Words On Birds by Steve Grinley
Time for Swallow and Nighthawk Migrations
August 15, 2020
By Steve Grinley
The annual swallow show is in full swing on Plum Island! Plentiful fruit and insects on the Parker River Refuge attracts tens of thousands of swallows in mid August, and this birding spectacle is one worth seeing before they are gone in the next week or two. Thousands of swallows are still “staging” in the cattails of North Pool and feeding on the evening insects. The swallows form large, swarming clouds as they feed, and you can watch others skim insects off the surface of the pools.
You can still see large congregations of swallows anytime during the day all along the Refuge road, as these birds gather and move along the dunes and marsh. In addition to feeding on flying insects on the wing or plucking insects off the top of the water, many swallows gather to feed on the bayberries growing on the bushes along the road and in the dunes. Please drive slowly along the refuge road as these birds will also land on right on the pavement.
The vast majority of birds are tree swallows, but it is fun to try to find barn, bank, cliff or rough-winged swallow among them. You might also find a purple martin in the mix. We saw a few martins still hanging out around the Lot 1 gourds early last week and saw a larger number of them perched on the antennae south of Lot 2 the same day. A few days later they all seemed to have vanished. Soon the swallows will depart as well.
Another event that happens later in August is the nighthawk migration. Common Nighthawks will be migrating through our area, as they do every late August and early September, often peaking just around Labor Day. Look for them before sunset flying from north to south.
Nighthawks are not hawks but, rather, members of the goatsucker family, cousins to the whip-poor-wills. These are mostly nocturnal birds that feed primarily on insects. Nighthawks were more common decades ago in larger cities where they nested on flat, gravel rooftops. But as gravel roofs give way to modern roofing materials, nighthawks moved elsewhere. Now we only occasionally hear their “peenting” call during midsummer in Boston, Lowell or Lawrence.
The majority of nighthawks migrate further inland, so Worcester County and west usually have the highest counts in the state. Still, many nighthawks can be seen along more coastal routes, especially if evening winds are generally from the west and northwest.
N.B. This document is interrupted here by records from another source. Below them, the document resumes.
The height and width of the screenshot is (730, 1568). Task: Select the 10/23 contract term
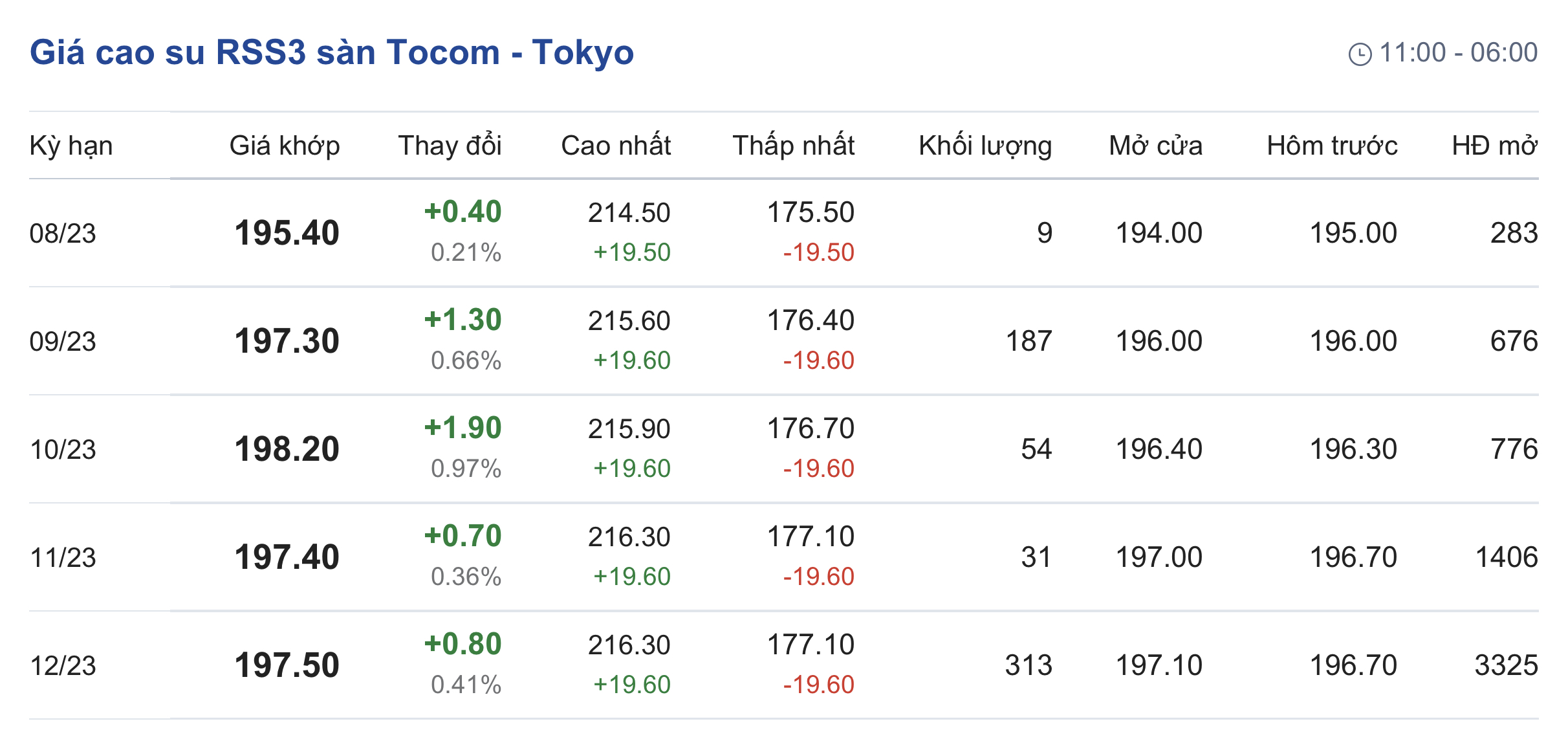point(63,450)

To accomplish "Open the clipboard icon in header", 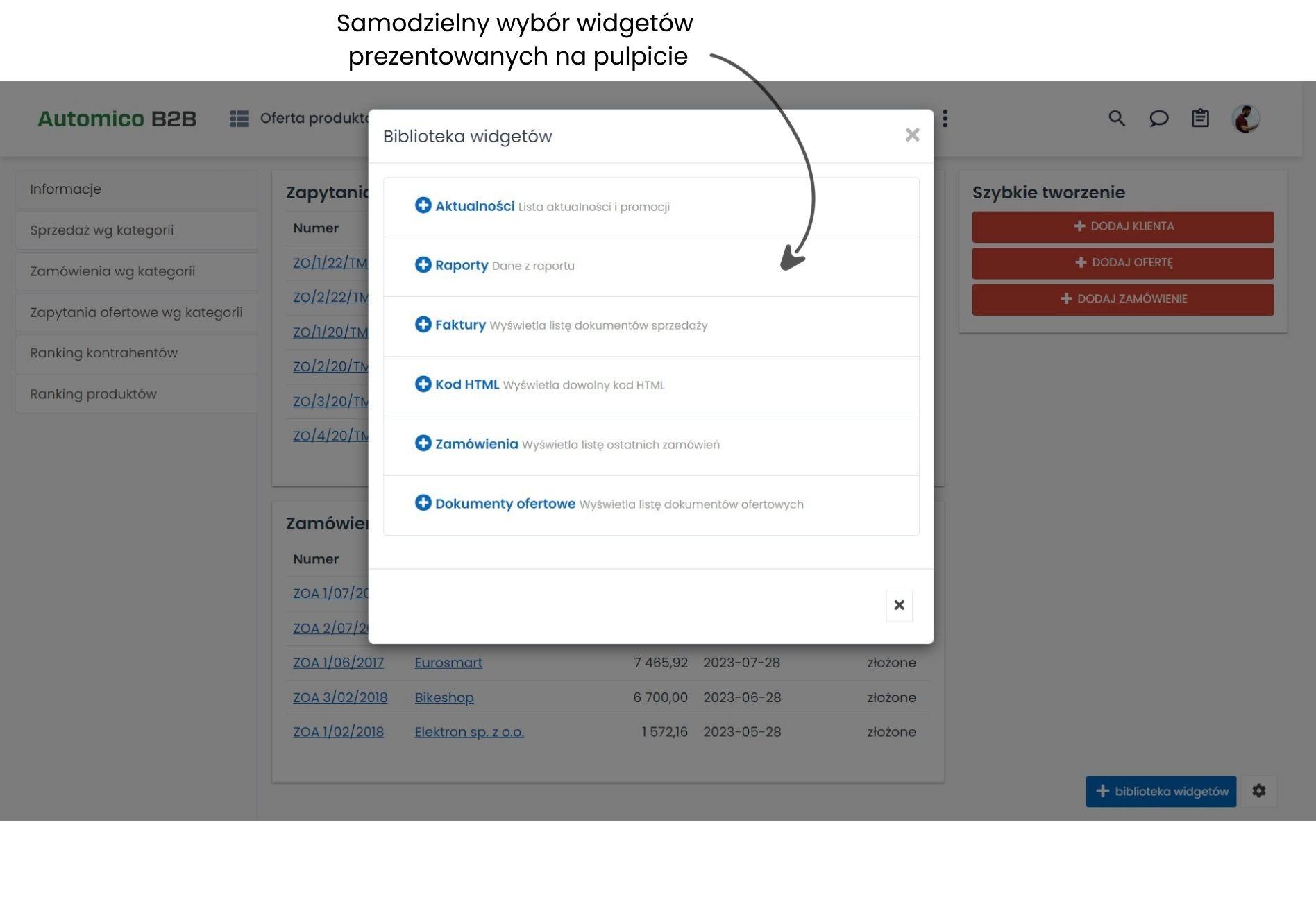I will pyautogui.click(x=1200, y=119).
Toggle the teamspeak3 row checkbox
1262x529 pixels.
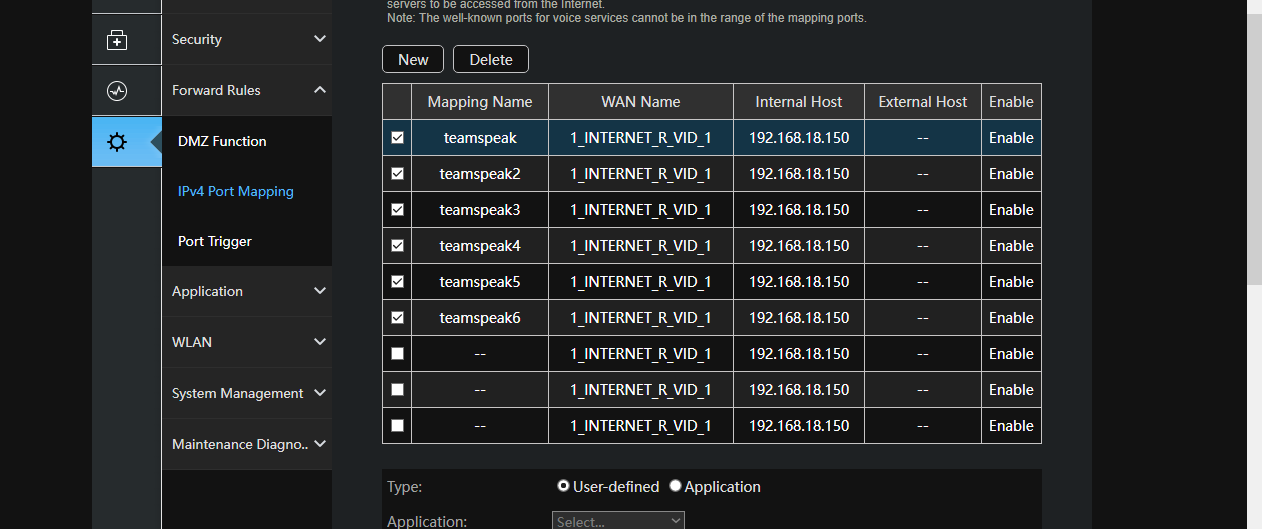397,210
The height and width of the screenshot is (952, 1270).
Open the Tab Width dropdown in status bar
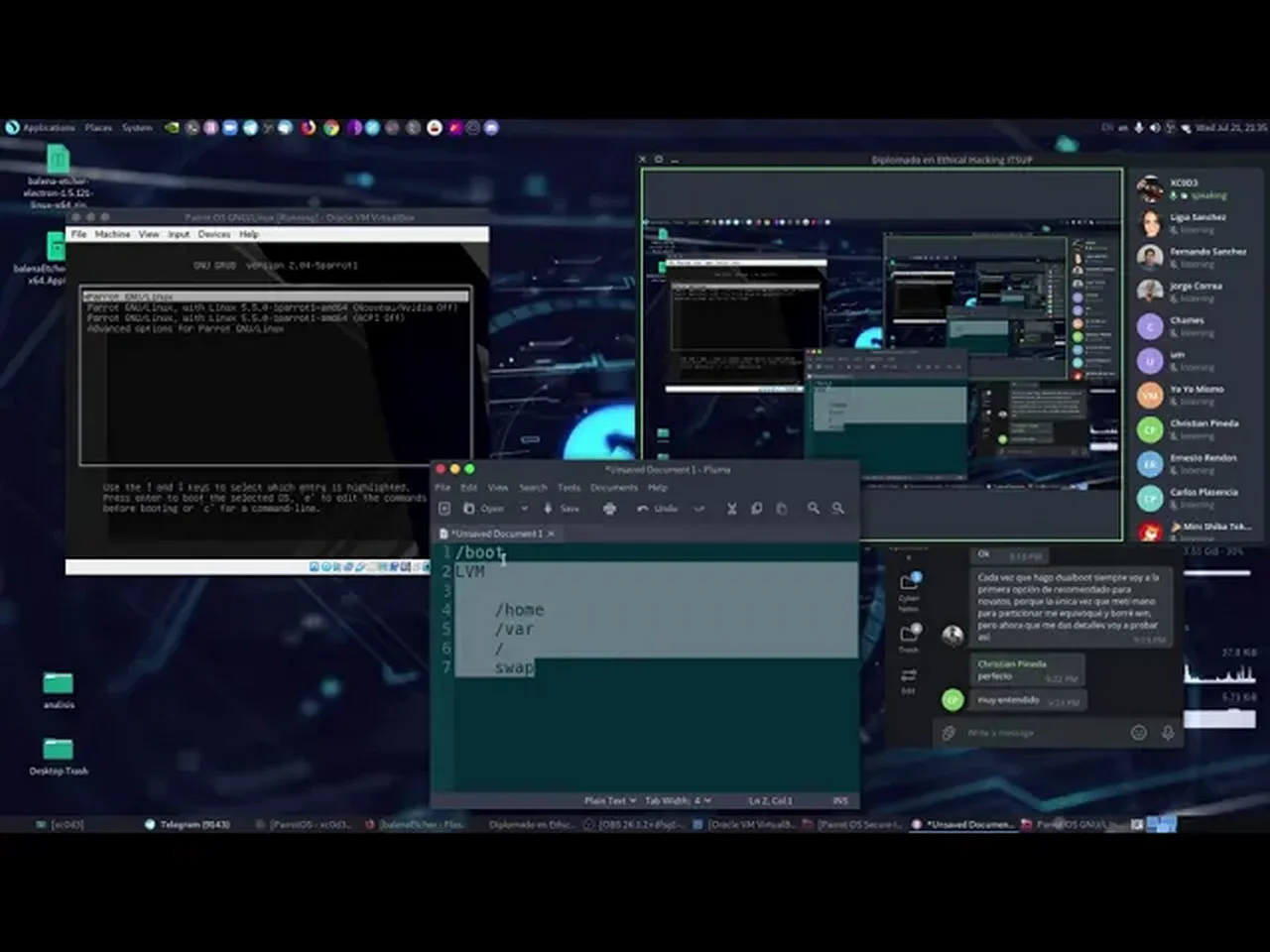point(678,800)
Some nighthawks seem to follow north-south highways, especially lit ones. They are also attracted to other lit areas such as parking lots, train stations and ballparks. They take advantage of the concentration of insects near the lights.
Nighthawks migrate singly or in small groups, flying erratically across the sky, often feeding on flying insects as they go. The white stripe across their long, pointed wings is a diagnostic field mark that is often readily seen. So check the evening sky in the next weeks and see if you can spot these migrating birds!